Patents for computer programmes are not patentable in Europe. That seems like a simple statement. But a recent high level decision shows that it is far from simple to apply.
In Lantana v Comptroller General, the English Court of Appeal has looked again at the exclusion of software from patentability.
Lantana applied for a patent relating to a method of extracting and transferring data between computers. Someone working abroad, for example, could use the method to access documents on her home computer. By avoiding the need for continuous connection between the two computers the user is not subject to being hacked or losing connectivity.
European patent law rules out patents for computer programmes ‘as such’. This rather slippery concept comes from Article 52 of the European Patent Convention, and is made law in the UK by the Patents Act 1977. There have been numerous cases around the borderline both in the national and European patent offices and in the courts.
What a court or office has to do is to identify the contribution made by the invention and decide whether it constitutes purely excluded matter. To get past the exclusion of computer programmes, the court or office looks for some inventive step outside the computer programme - a ‘technical contribution’.
This is not a straightforward matter.
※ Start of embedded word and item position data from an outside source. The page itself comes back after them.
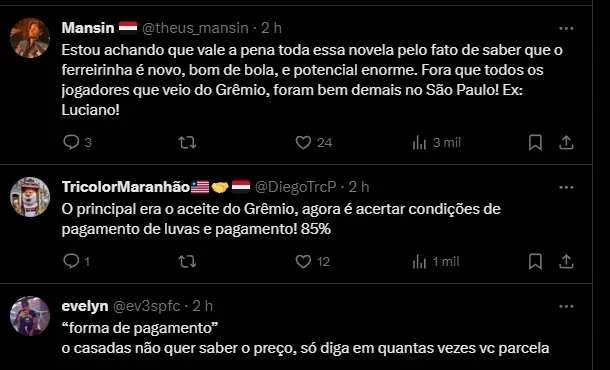Viewport: 610px width, 370px height.
Task: Open evelyn's profile name link
Action: (x=85, y=306)
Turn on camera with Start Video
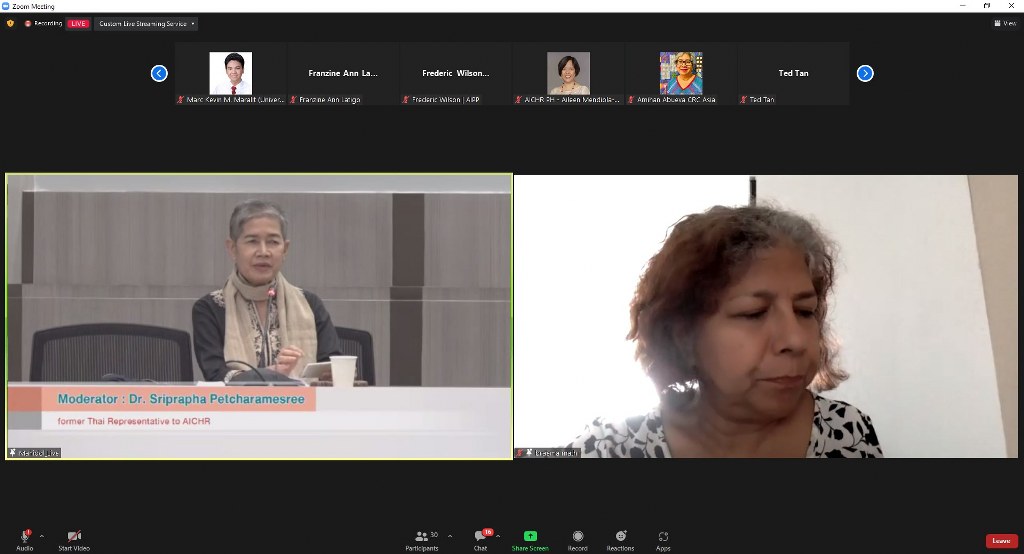 pos(74,539)
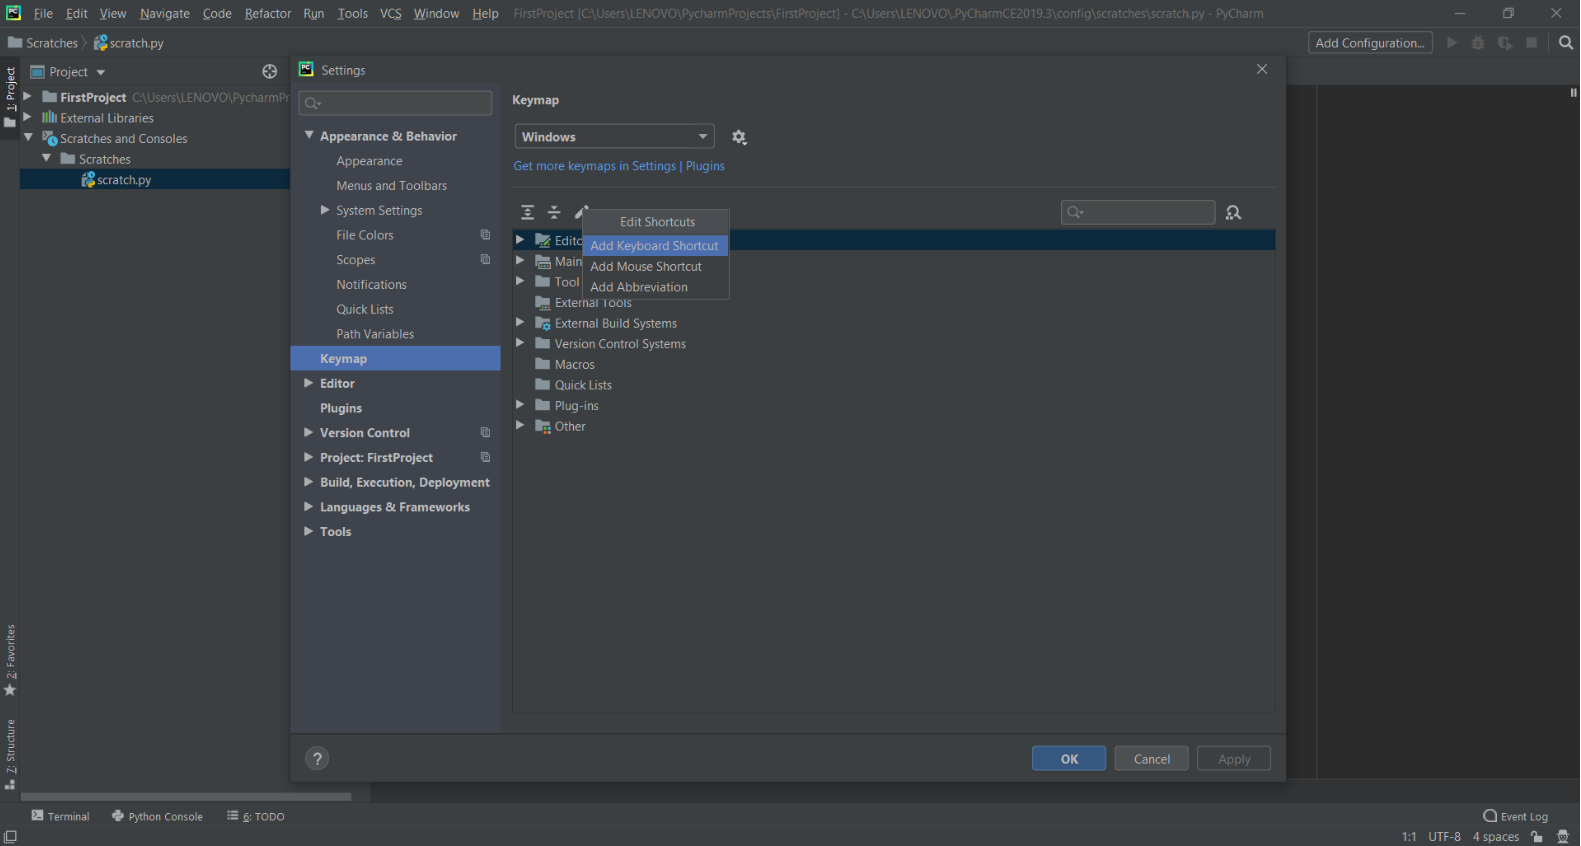Click the Find Actions by Shortcut icon
The width and height of the screenshot is (1581, 846).
coord(1233,212)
In a case decided last year the Court of Appeal said ‘it is not possible to define a clear rule to determine whether or not a program is excluded, and each case must be determined on its own facts’. (HTC v Apple). That decision continues the thought process (see paragraphs 45-49) with the following ideas:
- The analysis must be of substance rather than form – the fact that improvements are made to software or hardware does not make a difference;
- The exclusions operate cumulatively – you cannot, for example, patent a combination of a mathematical method and a computer programme when each is in an excluded category;
- Consider what the invention contributes to the art as a matter of practical reality over and above the fact that it relates to a computer programme;
- Consider whether the invention solves a problem which is essentially technical. It may be patentable if it solves a technical problem within the computer, resulting in an improved device, or if it solves a technical problem outside the computer, for example, controlling an improved technical process.
In Lantana’s case, there was no dispute about the novelty and inventiveness of the claim. It all revolved around the exclusion. The Court of Appeal agreed with both the UK Intellectual Property Office and the High Court that Lantana’s invention fell the wrong side of the line.
Although all three levels deciding this case came down on the same side, once again the reasoning is not easy to apply more generally. And the approach of the European Patent Office to the same question is not the same. This leaves those operating in software related fields in a difficult spot. If you are faced with an infringement suit, or applying for your own patents, how can you be sure whether the exclusion destroys patentability? In many situations working through the guidance in the cases will answer the question, but it will not always get you to the level of certainty you need.